As usual, a pre-made narrative awaited launch—
REPUBLICANS THREATENED TO RUN A WILLIE HORTON-STYLE CAMPAIGN IF OBAMA FREED BERGDAHL IN 2012
In 2012, Rolling Stone ran Michael Hastings'portrait of Bergdahl and his platoon. Hastings remarked about Bergdahl's continued captivity that–
In a sense, Bowe represents a threat to anyone who wants to see the war continue – be they Taliban militants or Pentagon generals. Once the last American POW is released, there will be few obstacles standing in the way of a negotiated settlement. "It's the hard-liners on both sides who want to keep this thing going," says a White House official. "The Taliban is struggling with its own hard-liners. They need space, and this confidence-building measure could give them space."
I hadn't followed read Hastings' piece then, or followed the story for that matter, until recent days. But immediately after Bergdahl's release came the tell in this kind of thing catapulted into instant media uproar.

For years, Obama was a traitor for not bringing the guy home; now he's a traitor for bringing the guy home.

Main sources for accusations against Bergdahl: soldiers enlisted by GOP operatives.

And Obama is to be scolded that "Americans don't negotiate with terrorists" by Oliver North.

The beard style wingnuts adored not so very long ago now makes the father suspect.

As usual: all grist for the mill, 180s being turned, and so on.

Most serious would be the charge that several soldiers died during the search for Bergdahl.
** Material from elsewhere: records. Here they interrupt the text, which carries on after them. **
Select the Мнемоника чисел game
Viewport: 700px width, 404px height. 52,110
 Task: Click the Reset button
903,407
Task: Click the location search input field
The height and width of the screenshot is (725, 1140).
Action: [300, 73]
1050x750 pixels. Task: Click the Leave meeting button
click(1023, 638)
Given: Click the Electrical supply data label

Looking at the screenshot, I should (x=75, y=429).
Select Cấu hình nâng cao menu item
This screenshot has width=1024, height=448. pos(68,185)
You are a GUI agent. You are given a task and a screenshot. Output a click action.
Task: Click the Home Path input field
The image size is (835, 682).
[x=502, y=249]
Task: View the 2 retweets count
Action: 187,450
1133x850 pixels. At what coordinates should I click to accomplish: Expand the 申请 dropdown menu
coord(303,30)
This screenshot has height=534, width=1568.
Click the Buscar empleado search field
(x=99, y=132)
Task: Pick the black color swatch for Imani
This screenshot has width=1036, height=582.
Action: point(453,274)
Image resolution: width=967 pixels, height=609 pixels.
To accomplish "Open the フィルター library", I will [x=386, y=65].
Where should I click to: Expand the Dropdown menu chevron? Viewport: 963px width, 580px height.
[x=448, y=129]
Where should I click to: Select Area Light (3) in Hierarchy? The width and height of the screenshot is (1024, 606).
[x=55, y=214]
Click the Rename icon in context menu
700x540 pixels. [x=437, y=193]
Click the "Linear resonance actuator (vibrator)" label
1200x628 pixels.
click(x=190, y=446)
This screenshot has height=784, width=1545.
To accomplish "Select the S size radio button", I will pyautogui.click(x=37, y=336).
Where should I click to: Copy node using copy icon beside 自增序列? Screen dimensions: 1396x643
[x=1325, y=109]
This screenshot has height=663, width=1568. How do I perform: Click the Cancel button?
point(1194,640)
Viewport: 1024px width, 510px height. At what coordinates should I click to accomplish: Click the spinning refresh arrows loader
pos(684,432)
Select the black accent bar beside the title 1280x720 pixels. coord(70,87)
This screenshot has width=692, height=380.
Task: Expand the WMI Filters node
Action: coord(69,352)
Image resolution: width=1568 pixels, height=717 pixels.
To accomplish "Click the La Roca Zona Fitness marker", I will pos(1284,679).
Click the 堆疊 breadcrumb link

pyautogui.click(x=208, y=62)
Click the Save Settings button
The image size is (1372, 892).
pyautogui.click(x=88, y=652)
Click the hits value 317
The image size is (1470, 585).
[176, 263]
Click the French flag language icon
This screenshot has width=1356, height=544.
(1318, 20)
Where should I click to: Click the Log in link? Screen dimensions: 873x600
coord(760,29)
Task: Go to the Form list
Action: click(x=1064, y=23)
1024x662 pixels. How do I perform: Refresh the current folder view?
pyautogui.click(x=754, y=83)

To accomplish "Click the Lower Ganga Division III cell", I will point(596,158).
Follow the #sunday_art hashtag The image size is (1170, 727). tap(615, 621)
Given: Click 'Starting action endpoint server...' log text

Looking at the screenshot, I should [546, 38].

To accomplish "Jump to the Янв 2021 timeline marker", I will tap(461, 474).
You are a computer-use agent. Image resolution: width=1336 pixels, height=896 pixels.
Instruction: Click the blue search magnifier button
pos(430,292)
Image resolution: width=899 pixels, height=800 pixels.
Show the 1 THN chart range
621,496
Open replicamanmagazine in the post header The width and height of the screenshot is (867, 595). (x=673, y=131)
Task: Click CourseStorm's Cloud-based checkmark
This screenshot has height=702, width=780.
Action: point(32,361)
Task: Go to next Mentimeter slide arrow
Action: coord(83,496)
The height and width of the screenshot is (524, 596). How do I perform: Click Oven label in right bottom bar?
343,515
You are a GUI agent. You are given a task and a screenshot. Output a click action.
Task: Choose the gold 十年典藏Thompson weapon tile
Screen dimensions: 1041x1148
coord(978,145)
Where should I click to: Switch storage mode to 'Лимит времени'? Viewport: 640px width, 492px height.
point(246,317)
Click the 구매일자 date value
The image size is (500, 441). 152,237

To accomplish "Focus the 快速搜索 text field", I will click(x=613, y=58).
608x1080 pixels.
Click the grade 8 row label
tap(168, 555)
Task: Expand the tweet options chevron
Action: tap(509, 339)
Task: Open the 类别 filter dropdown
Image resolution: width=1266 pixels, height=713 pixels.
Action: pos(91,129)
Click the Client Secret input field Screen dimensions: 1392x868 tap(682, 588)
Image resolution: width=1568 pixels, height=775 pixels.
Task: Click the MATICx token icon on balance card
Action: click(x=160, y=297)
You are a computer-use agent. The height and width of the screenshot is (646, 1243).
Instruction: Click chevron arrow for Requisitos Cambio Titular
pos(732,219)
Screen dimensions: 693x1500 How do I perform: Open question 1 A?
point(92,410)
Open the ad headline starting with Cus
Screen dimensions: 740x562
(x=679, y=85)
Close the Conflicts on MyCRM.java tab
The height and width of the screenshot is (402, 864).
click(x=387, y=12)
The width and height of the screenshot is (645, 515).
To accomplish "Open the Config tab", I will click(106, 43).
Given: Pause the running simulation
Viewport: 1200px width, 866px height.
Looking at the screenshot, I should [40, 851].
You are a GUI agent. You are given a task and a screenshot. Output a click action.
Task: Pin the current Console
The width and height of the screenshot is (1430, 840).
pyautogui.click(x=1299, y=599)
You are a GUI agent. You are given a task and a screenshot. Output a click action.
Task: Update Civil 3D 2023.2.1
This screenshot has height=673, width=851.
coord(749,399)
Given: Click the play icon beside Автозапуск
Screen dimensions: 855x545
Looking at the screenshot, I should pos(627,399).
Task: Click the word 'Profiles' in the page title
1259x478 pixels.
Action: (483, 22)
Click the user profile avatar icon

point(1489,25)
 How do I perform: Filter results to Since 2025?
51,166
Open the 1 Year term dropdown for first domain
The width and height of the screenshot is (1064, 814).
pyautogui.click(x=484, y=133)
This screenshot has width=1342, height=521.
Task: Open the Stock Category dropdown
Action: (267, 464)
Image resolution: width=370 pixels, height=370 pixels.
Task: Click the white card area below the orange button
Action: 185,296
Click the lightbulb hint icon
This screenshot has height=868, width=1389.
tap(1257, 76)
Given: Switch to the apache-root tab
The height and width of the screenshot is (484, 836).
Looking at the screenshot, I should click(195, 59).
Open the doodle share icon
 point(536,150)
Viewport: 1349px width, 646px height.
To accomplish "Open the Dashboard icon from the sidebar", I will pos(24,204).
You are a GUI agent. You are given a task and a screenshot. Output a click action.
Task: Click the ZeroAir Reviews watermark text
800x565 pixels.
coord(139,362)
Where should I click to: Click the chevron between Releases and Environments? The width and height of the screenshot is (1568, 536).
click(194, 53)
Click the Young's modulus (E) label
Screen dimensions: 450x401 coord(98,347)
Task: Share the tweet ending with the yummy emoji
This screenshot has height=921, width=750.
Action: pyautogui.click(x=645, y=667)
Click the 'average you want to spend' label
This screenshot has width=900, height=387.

Yet if concern for dead soldiers were real, it wouldn't be hard to come up some celebrated names responsible for very much higher death counts during the wars they—not the likes of a Bergdahl—chose to start.

After all his years in captivity, it's not as if Bergdahl had made it home (or even out of medical care) when the character assassination began. He's been unable to defend himself; unsurprisingly, a flag-waving media pack has been only too pleased to spread the smears.

And the "worst of the worst" terrifying terrorists who've been released... appear to have been a mix of working for "our" side—or trying to switch sides—when they were locked away, never to be tried.

So much for the family and hometown celebrating Bergdahl's release. The guy will have to go into hiding if he does make it back to private life.

The media's pack behavior is in no way surprising. Though it is (if this were needed) a depressing demonstration of the ever-accelerating speed with which a powerful agenda can insert character assassination by questionable sources into "the national dialog."